Data taken from a collection
════════

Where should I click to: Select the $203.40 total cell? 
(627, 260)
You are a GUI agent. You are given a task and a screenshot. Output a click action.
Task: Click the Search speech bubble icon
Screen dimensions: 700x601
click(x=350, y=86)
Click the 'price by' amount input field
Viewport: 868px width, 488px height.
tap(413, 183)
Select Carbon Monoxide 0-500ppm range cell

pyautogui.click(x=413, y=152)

════════

Give the lines above as a JSON list of strings, with one string per line and no blank lines.

• **Answer in full**:
[
  "Where should I click to: Select the $203.40 total cell? ",
  "(627, 260)",
  "You are a GUI agent. You are given a task and a screenshot. Output a click action.",
  "Task: Click the Search speech bubble icon",
  "Screen dimensions: 700x601",
  "click(x=350, y=86)",
  "Click the 'price by' amount input field",
  "Viewport: 868px width, 488px height.",
  "tap(413, 183)",
  "Select Carbon Monoxide 0-500ppm range cell",
  "pyautogui.click(x=413, y=152)"
]